Understanding Your First Report: Structure and Sections

What does an InspectWP report actually show? This guide walks you through all 13 sections of a report and explains what data lives where and how to read it.

An InspectWP report is the result of a single crawl: we open your site in a real headless Chrome browser, look at HTML, scripts, response headers, DNS, certificates and a few more sources, and condense everything into one structured page. This guide explains how that page is laid out, what each section contains and how to work with it.

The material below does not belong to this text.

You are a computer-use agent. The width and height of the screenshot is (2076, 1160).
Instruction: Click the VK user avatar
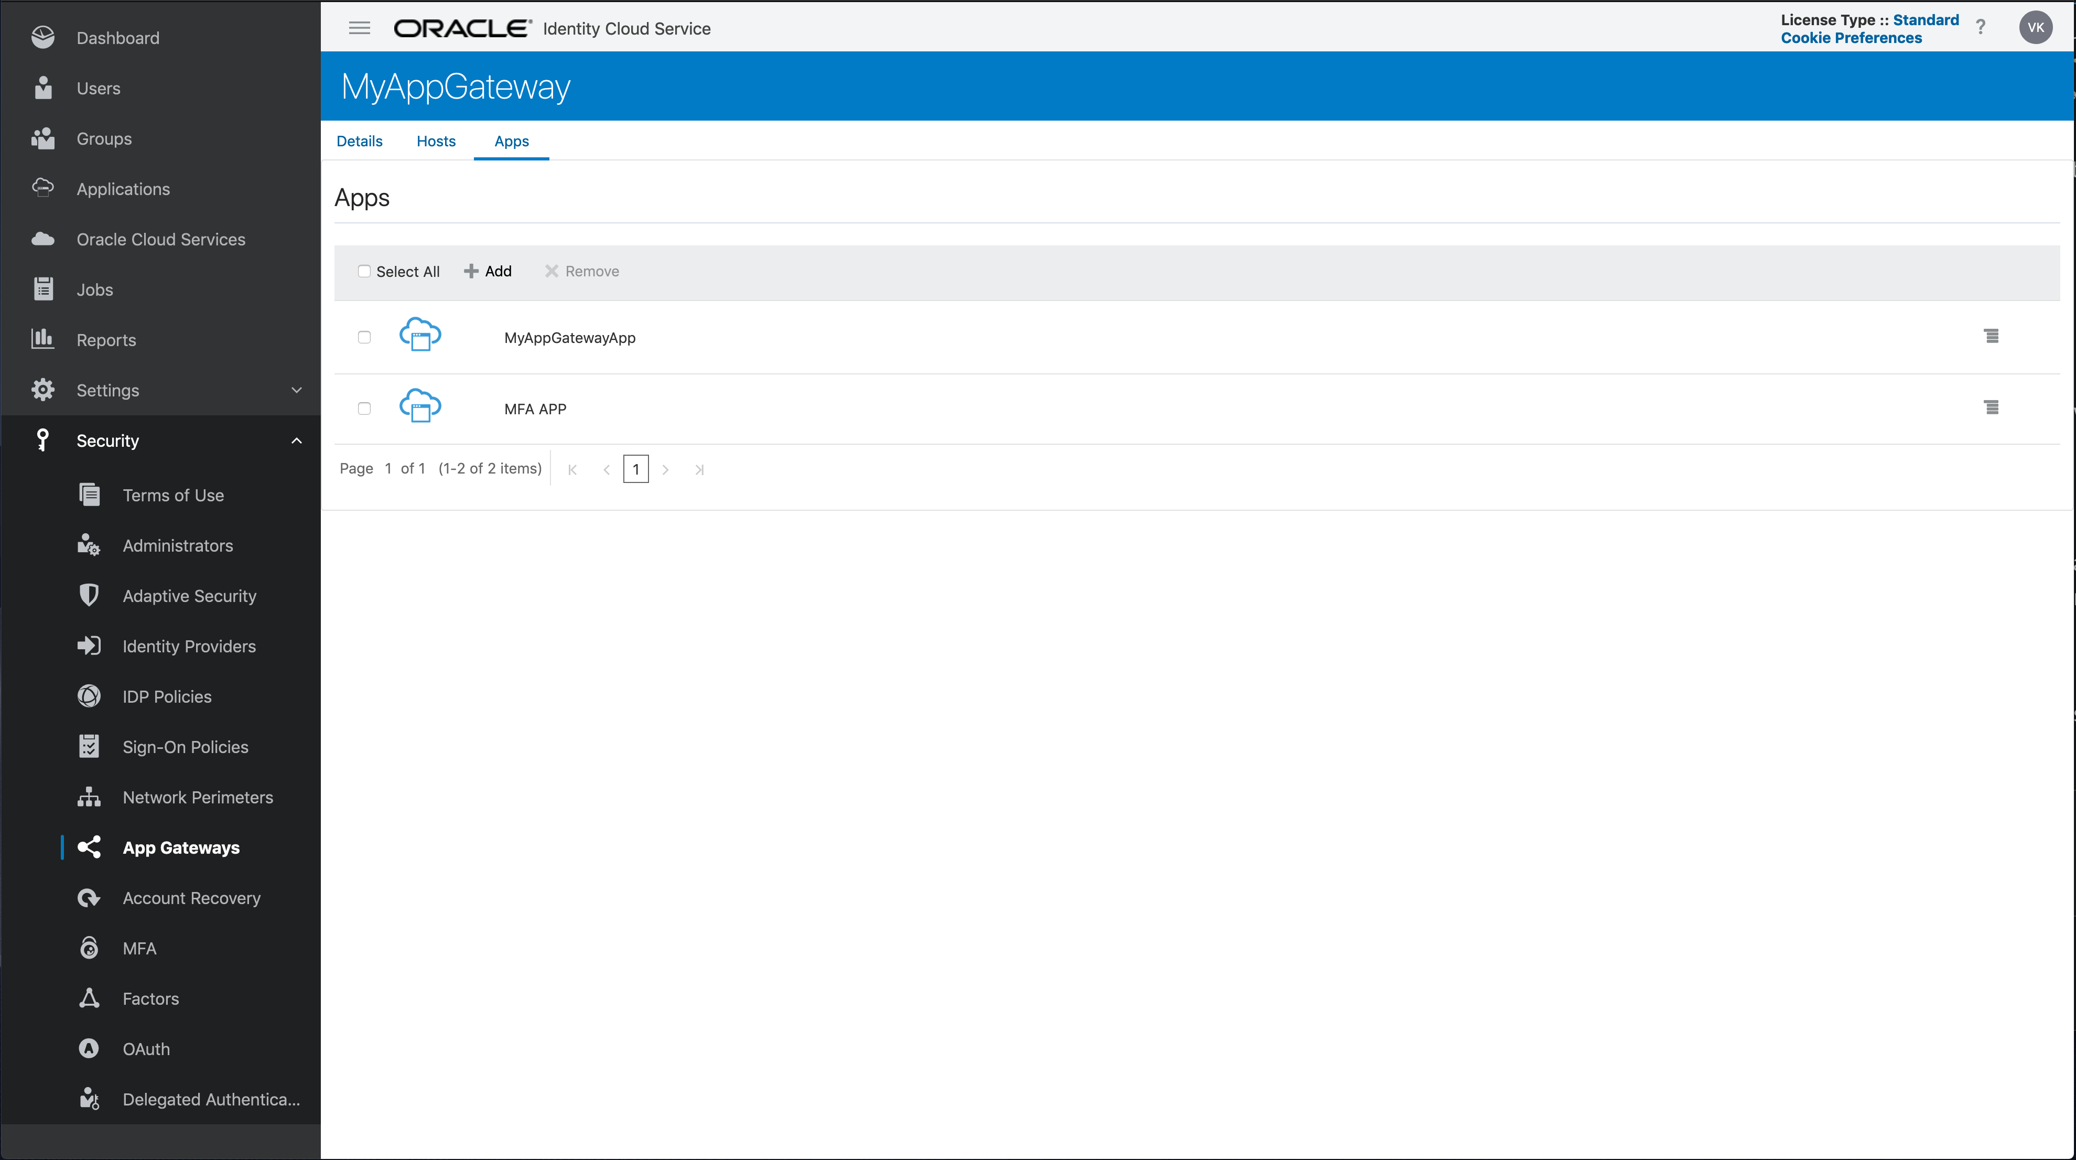[2035, 27]
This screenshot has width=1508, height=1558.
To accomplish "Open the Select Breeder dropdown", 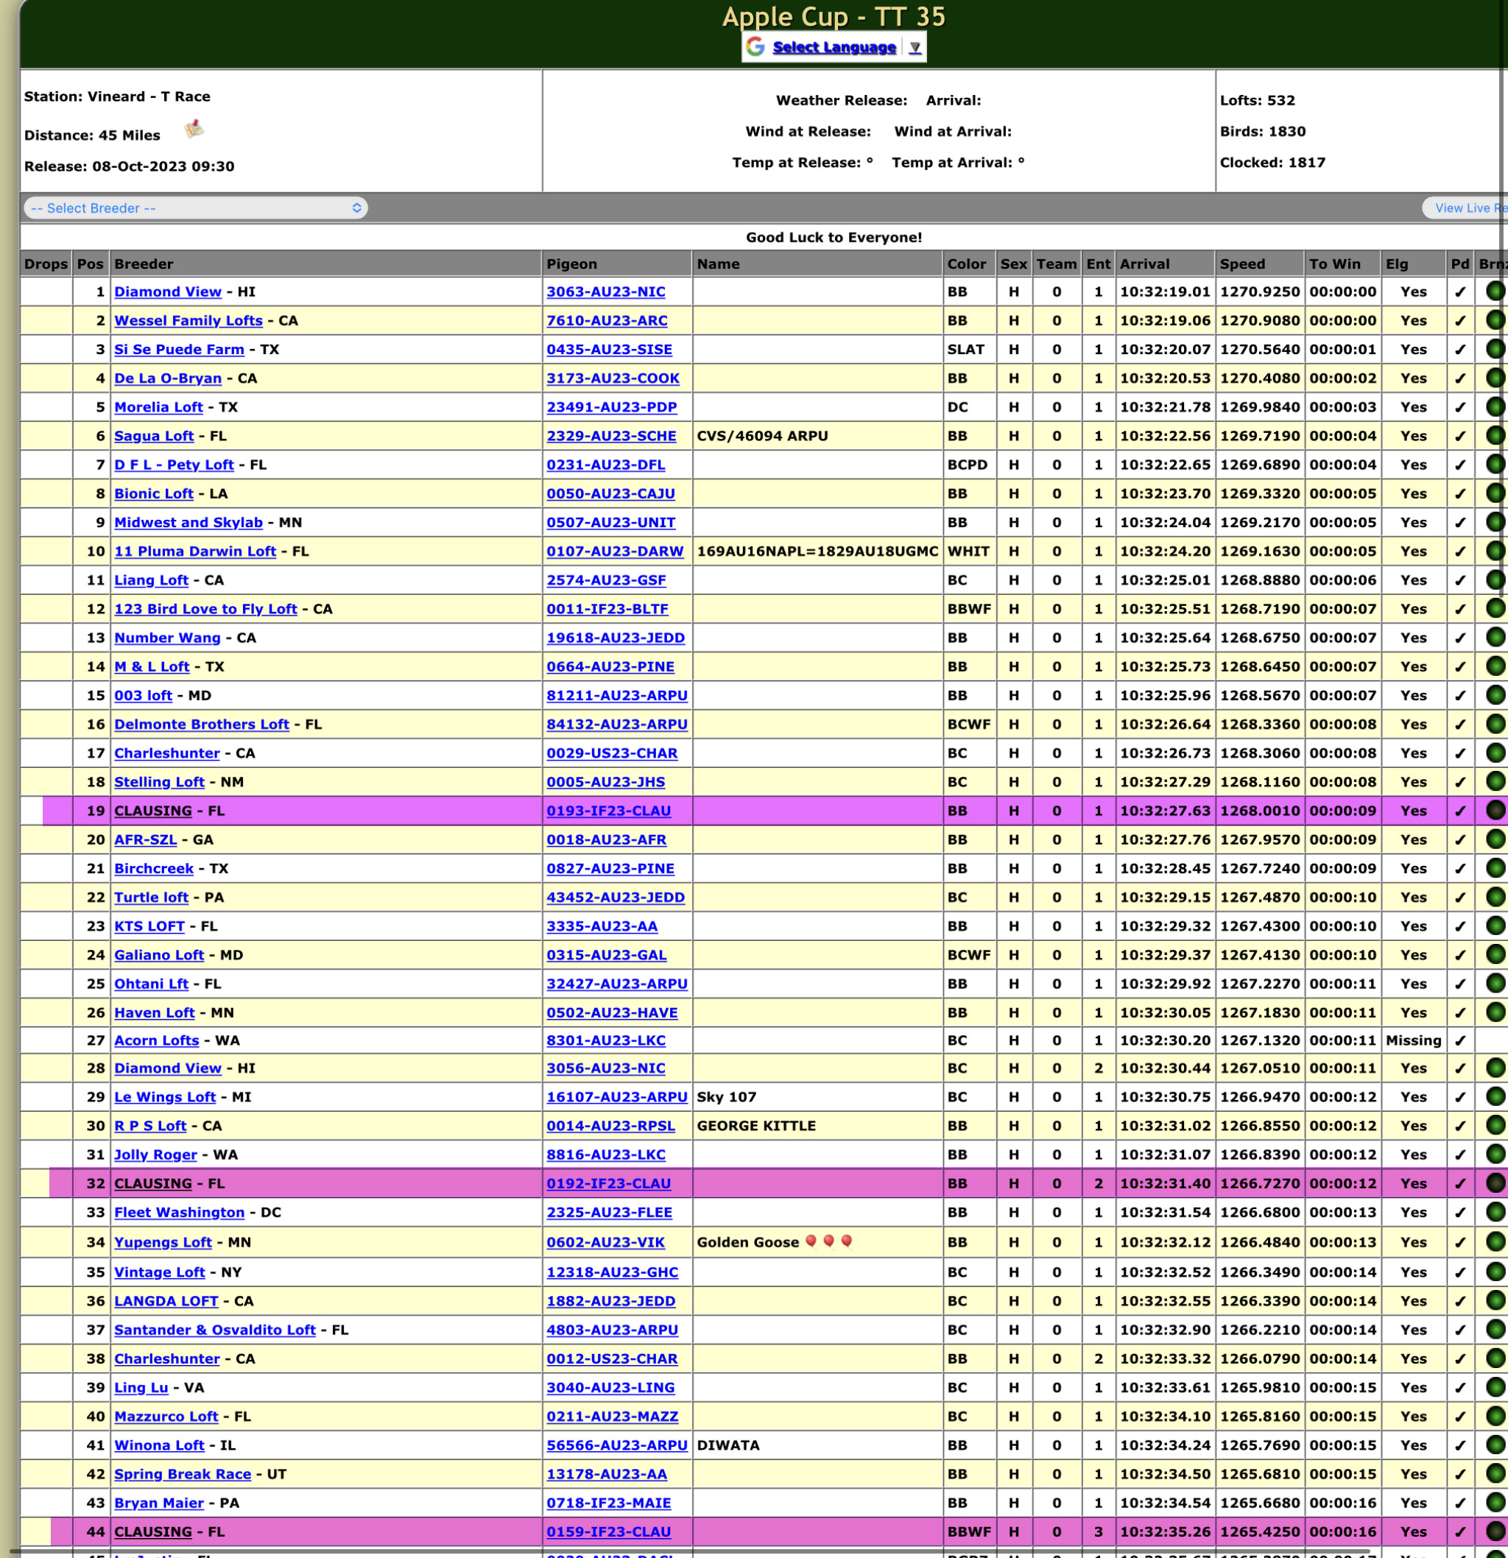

Tip: Before you read this article, run a report for any of your own sites and keep it open in a second tab. Everything below will then be much more concrete.

1. The report at a glance

Every report opens with a header showing the crawled URL, the timestamp, a screenshot of what the crawler actually saw and a few quick indicators. Below the header you'll find 13 thematic sections, each rendered as a collapsible accordion. You can open and close them individually. Premium users can also export the report as a PDF or trigger a fresh crawl directly from the page.

2. The 13 sections

The order is the same in every report so you can find your way around quickly:

WordPress

Detected WordPress version and whether it's still supported, the active theme and possible child theme, all detected plugins, cache plugins, multisite status and signs of the Gutenberg editor.

Security

SSL/TLS certificate status, HTTP security headers (CSP, HSTS, X-Frame-Options, Referrer-Policy and more), reachable debug.log, REST-API exposure and detected security plugins.

GDPR

Privacy-relevant findings: Gravatar, Google Fonts, Google Analytics, Google Maps, Facebook Pixel and other external resources loaded by the page.

SEO

Title tag, meta description, canonical URL, robots meta, sitemap, JSON-LD structured data and Open Graph tags.

Tools

Third-party tools detected on the page, for example tag managers, tracking tools, analytics scripts, page builders and chat widgets.

HTML

Doctype, viewport, favicons, the number of CSS/JS files, console errors and warnings observed during the crawl, and any insecure HTTP URLs found on an HTTPS page (mixed content).

Content

Image count and stats, word count, heading hierarchy (H1–H6), used fonts and email addresses found on the page.

Headers

The complete HTTP response headers as the server returned them. Useful when debugging caching, CDN behaviour or compression.

DNS

DNS records for the domain (A, AAAA, MX, NS, TXT and friends).

Email

Email-related DNS entries: SPF, DKIM, DMARC. Important for deliverability when the site also sends mail.

Performance

HTTP version (HTTP/1.1, HTTP/2, HTTP/3), content encoding (gzip, brotli) and HTML payload size.

Hosting

Detected hoster, server software, PHP version and IP address. Note: a CDN or reverse proxy in front of your origin can affect this.

Misc

Everything that didn't fit elsewhere: the exact crawled URL, cookies set during the page load, plus localStorage and sessionStorage entries.

3. How to read a report

Reports can look overwhelming on first contact. The recommended workflow:

  • Start with the colour: every field has a status: green, yellow, red or grey. Red issues should be fixed first, then yellow, then a quick scan of the grey fields. There's a separate article that explains the colours in detail: Understanding the status system.
  • Work by topic: if your goal today is SEO, fix everything in the SEO section first instead of jumping back and forth.
  • Use the screenshot: if a section looks suspiciously empty, the screenshot tells you whether the crawler actually saw your real site or a block page. If it shows a block page, see What to do when the crawl fails.

4. Frequently asked questions

The crawled site isn't running WordPress. InspectWP works on non-WP sites too, but the WordPress-specific block then carries no data and is disabled.